- **Work instruction**: Give the records again word for word. Leave every picture out.

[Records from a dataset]

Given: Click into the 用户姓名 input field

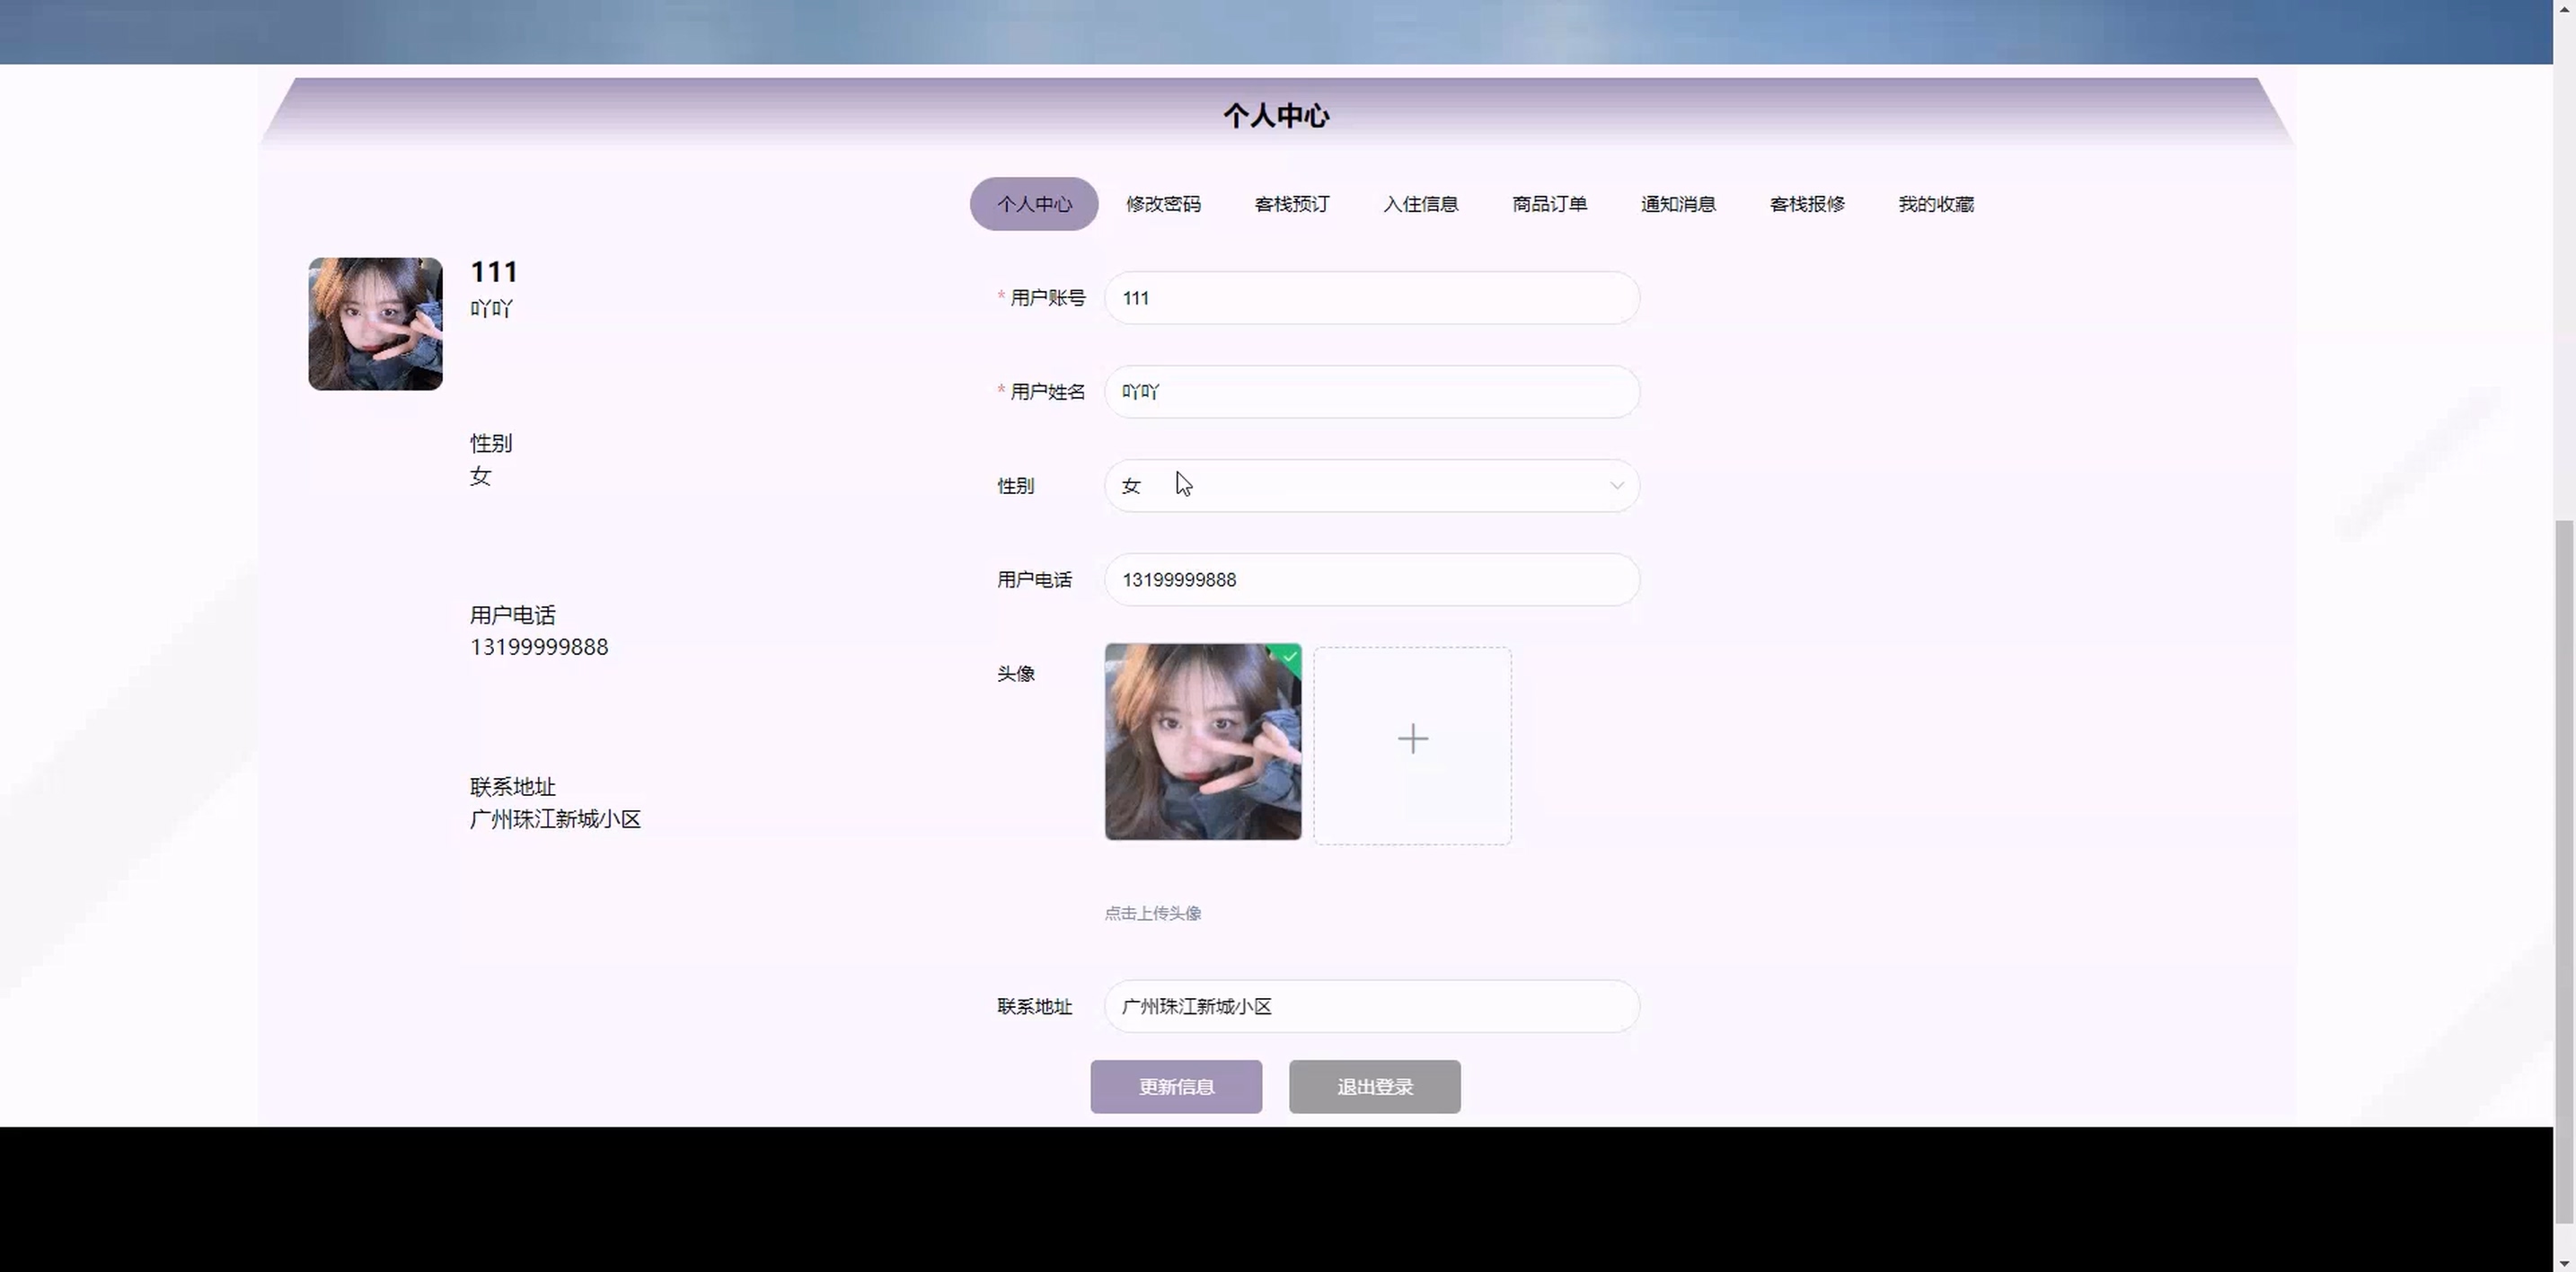Looking at the screenshot, I should point(1370,392).
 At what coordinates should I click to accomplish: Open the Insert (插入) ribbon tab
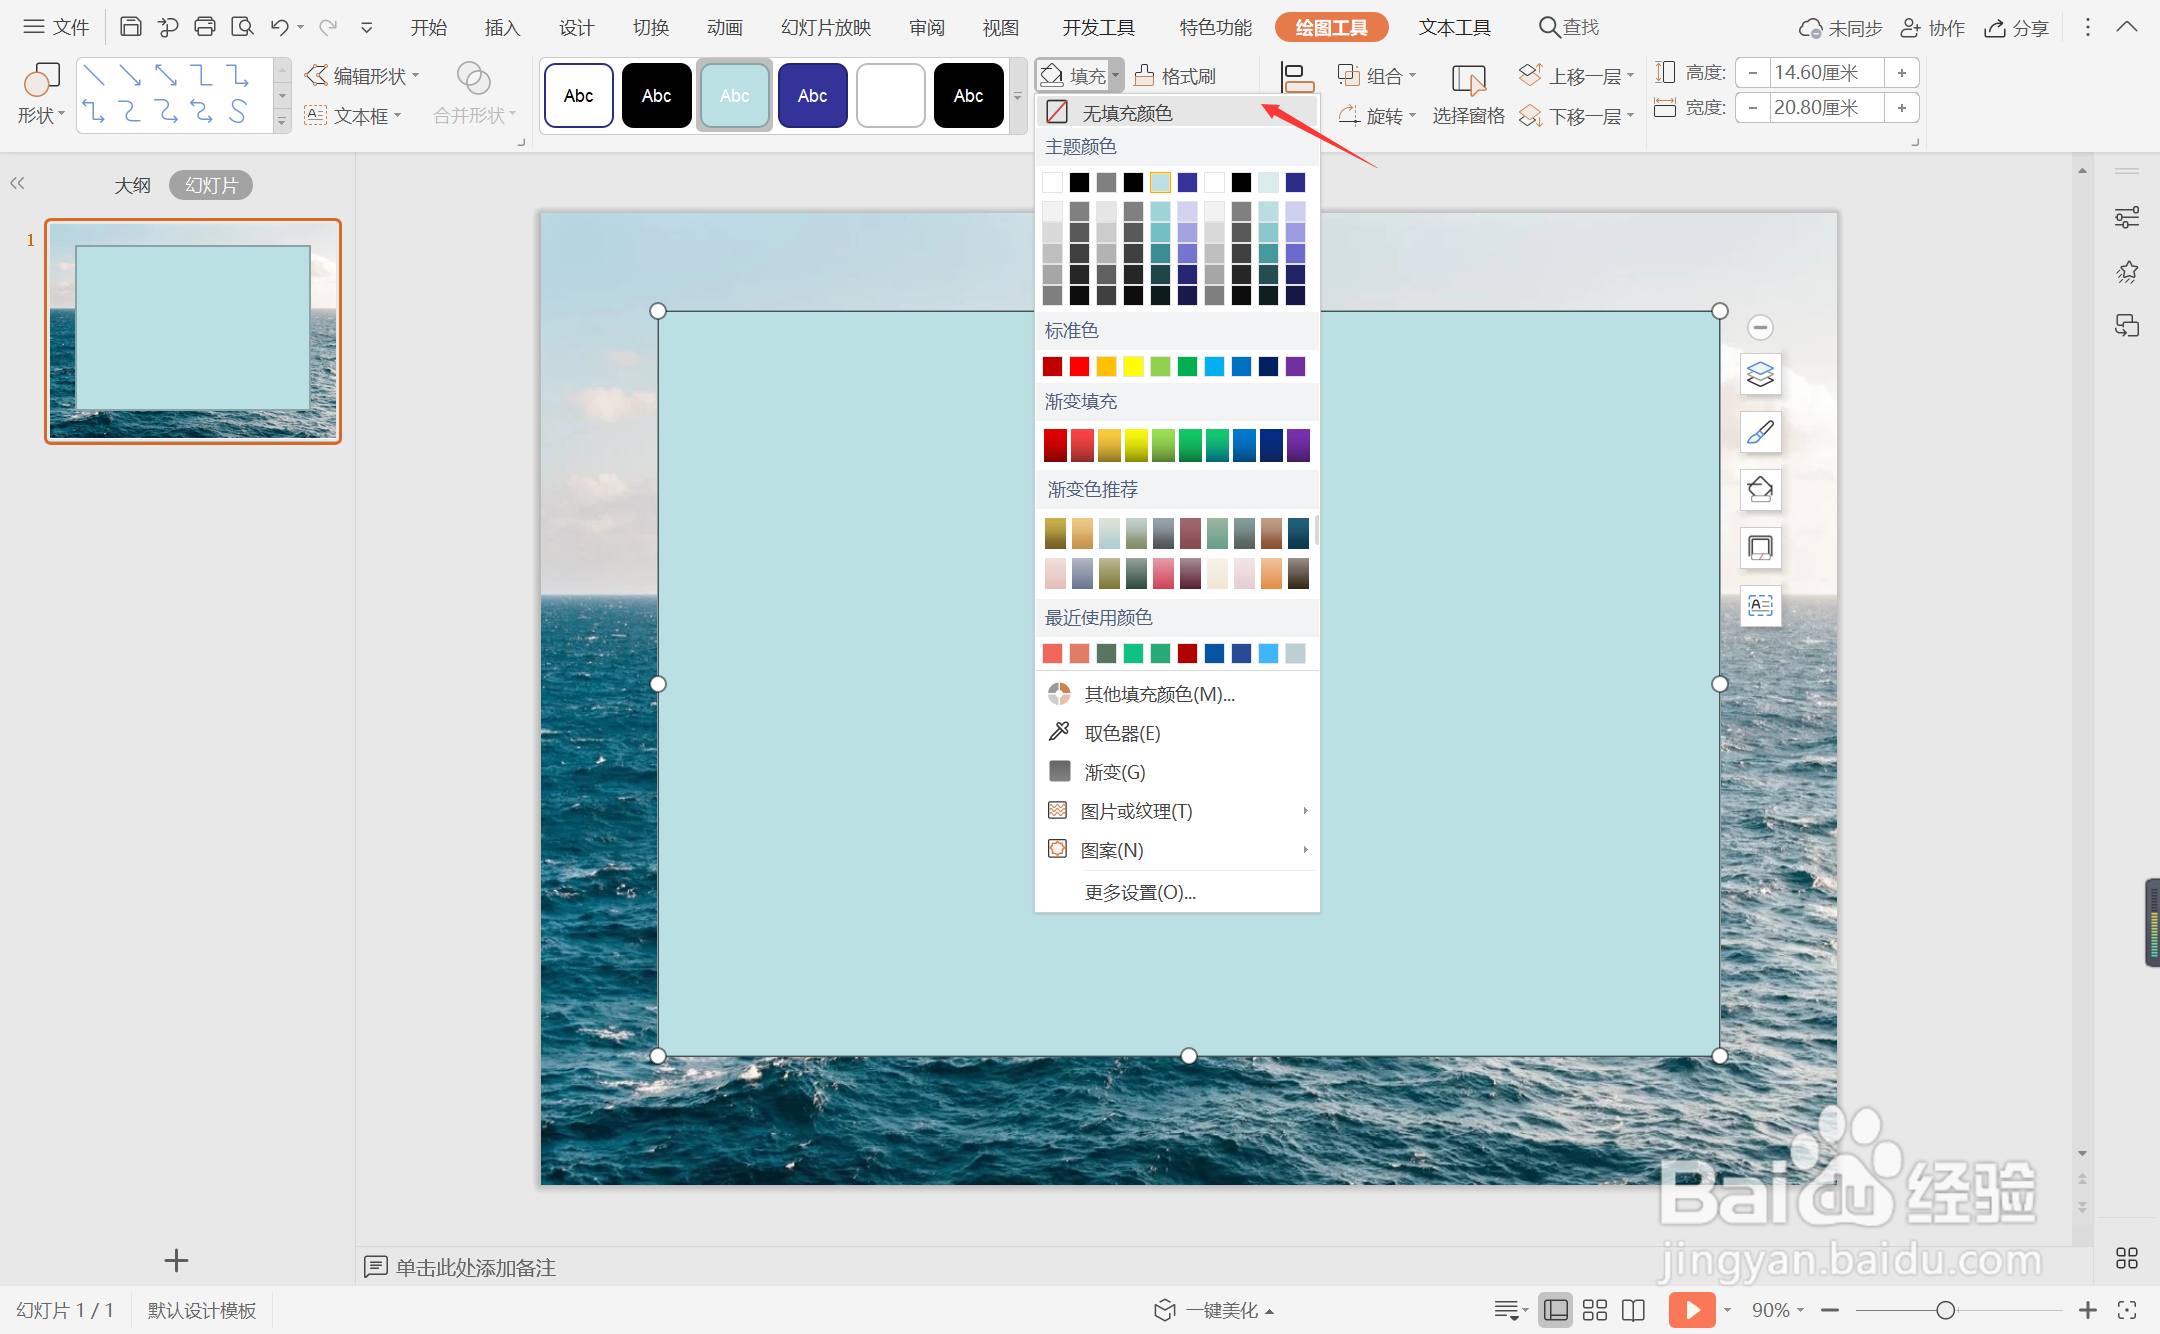point(502,28)

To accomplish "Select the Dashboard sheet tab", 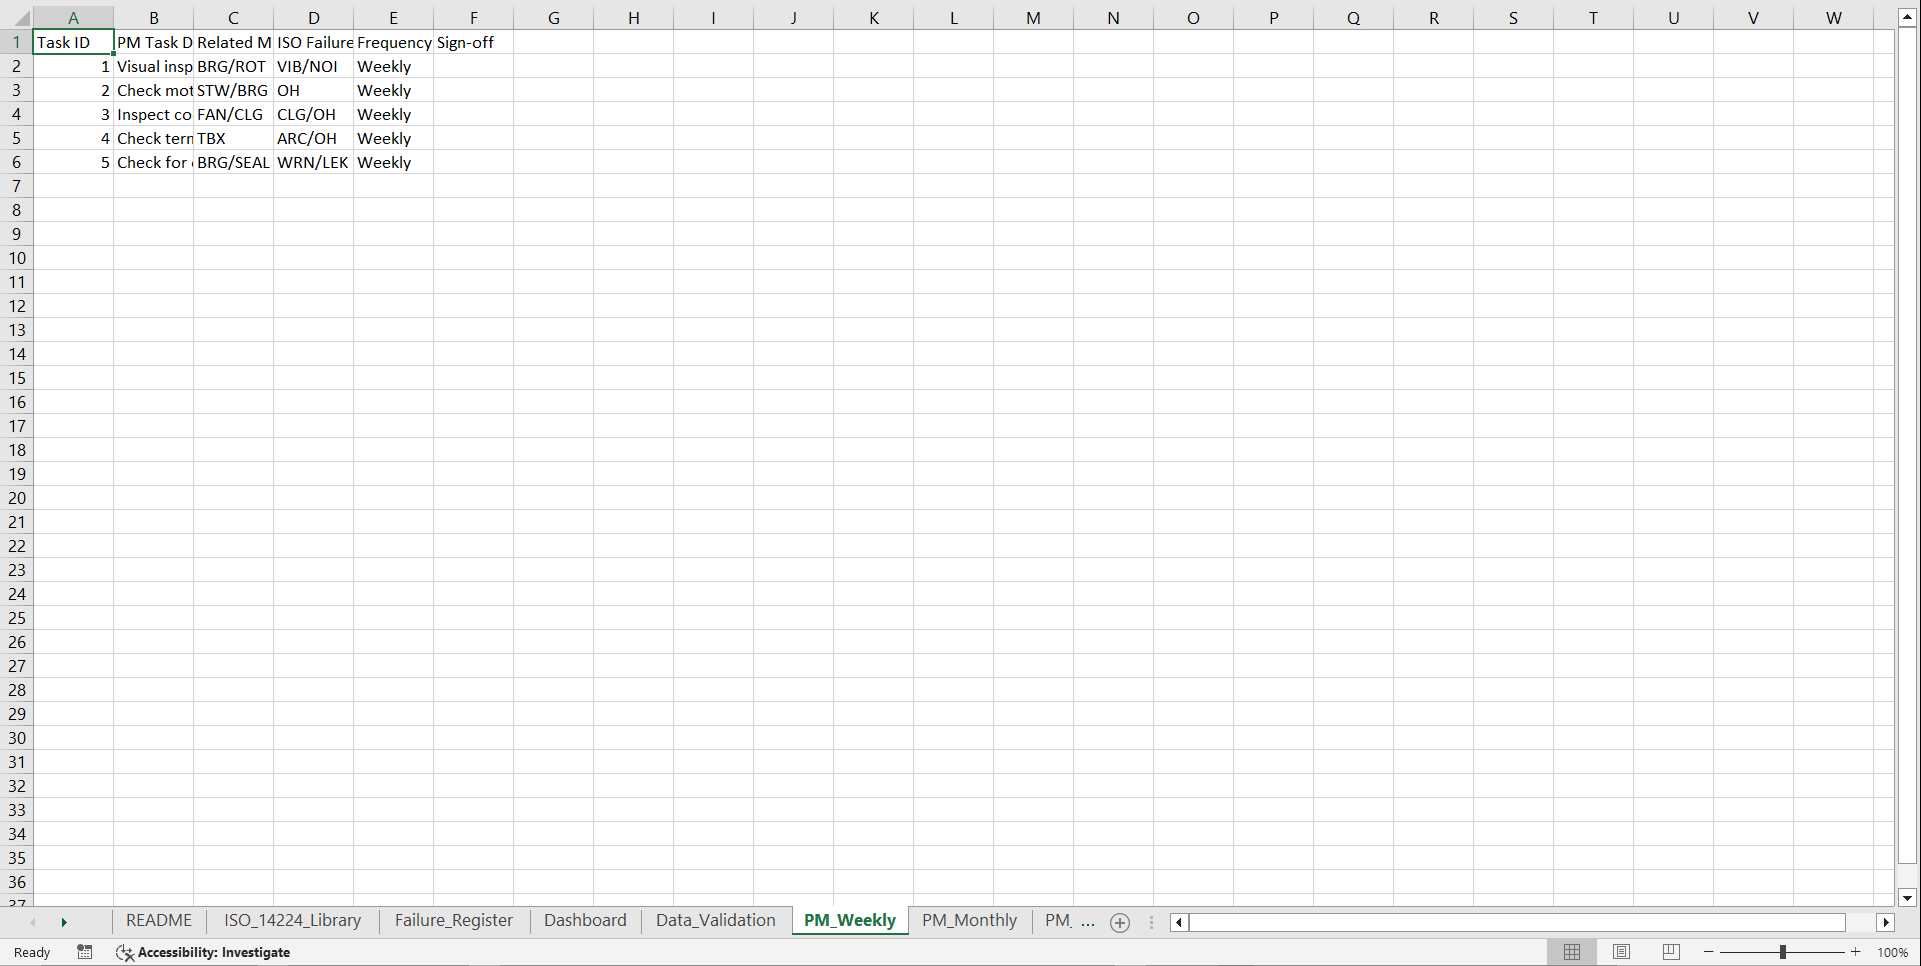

- **Response area**:
Given: Click into the 用户姓名 input field

Looking at the screenshot, I should point(1370,392).
 At what coordinates should I click to accomplish: Open the Insert (插入) ribbon tab
point(502,28)

To accomplish "Select the Dashboard sheet tab", 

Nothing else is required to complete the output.